Previously, a extending load was represented at (G_*EXT (G_LOAD x)).
This had a few drawbacks:
- G_LOAD had to be legal for all sizes you could extend from, even if registers didn't naturally hold those sizes.
- All sizes you could extend from had to be allocatable just in case the extend went missing (e.g. by optimization).
- At minimum, G_*EXT and G_TRUNC had to be legal for these sizes. As we improve optimization of extends and truncates, this legality requirement would spread without considerable care w.r.t when certain combines were permitted.
- The SelectionDAG importer required some ugly and fragile pattern rewriting to translate patterns into this style.
This patch changes the representation to:
- (G_[SZ]EXTLOAD x)
- (G_LOAD x) any-extends when MMO.getSize() * 8 < ResultTy.getSizeInBits()

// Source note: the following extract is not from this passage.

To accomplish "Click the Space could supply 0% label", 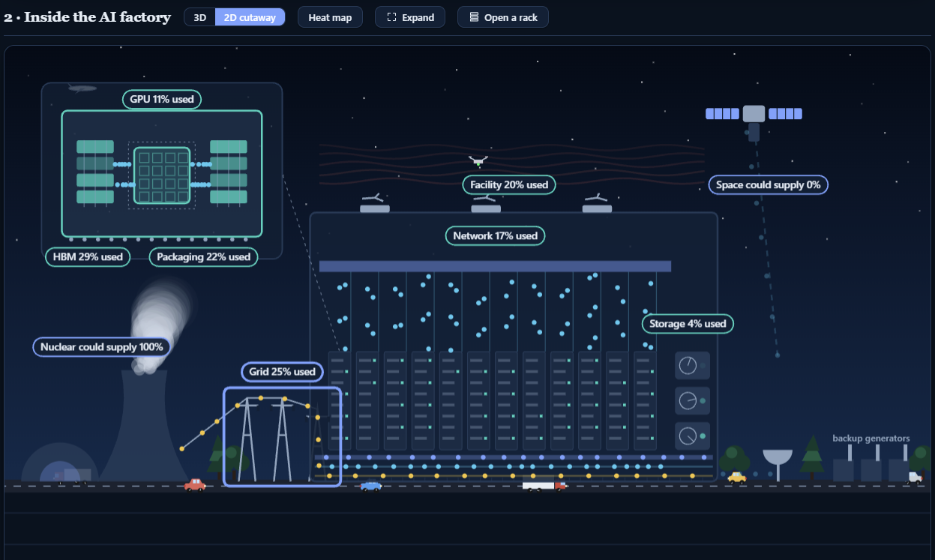I will (x=769, y=184).
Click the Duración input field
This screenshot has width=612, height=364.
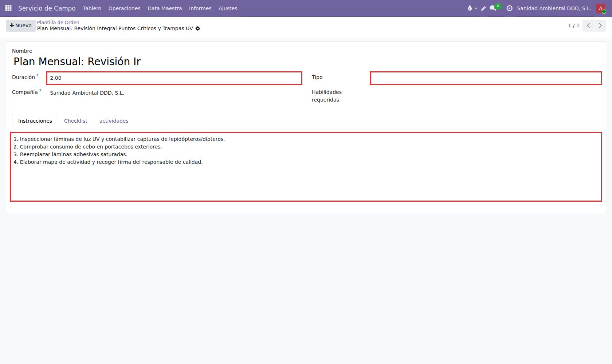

which resolves these issues by allowing targets to work entirely in their
native register sizes, and by having a more direct translation from
SelectionDAG patterns.
Each extending load can be lowered by the legalizer into separate extends
and loads, however a target that supports s1 will need the any-extending
load to extend to at least s8 since LLVM does not represent memory accesses
smaller than 8 bit. The legalizer can widenScalar G_LOAD into an
any-extending load but sign/zero-extending loads need help from something
else like a combiner pass. A follow-up patch that adds combiner helpers for
for this will follow.
The new representation requires that the MMO correctly reflect the memory
access so this has been corrected in a couple tests. I've also moved the
extending loads to their own tests since they are (mostly) separate opcodes
now. Additionally, the re-write appears to have invalidated two tests from
select-with-no-legality-check.mir since the matcher table no longer contains
loads that result in s1's and they aren't legal in AArch64 anymore.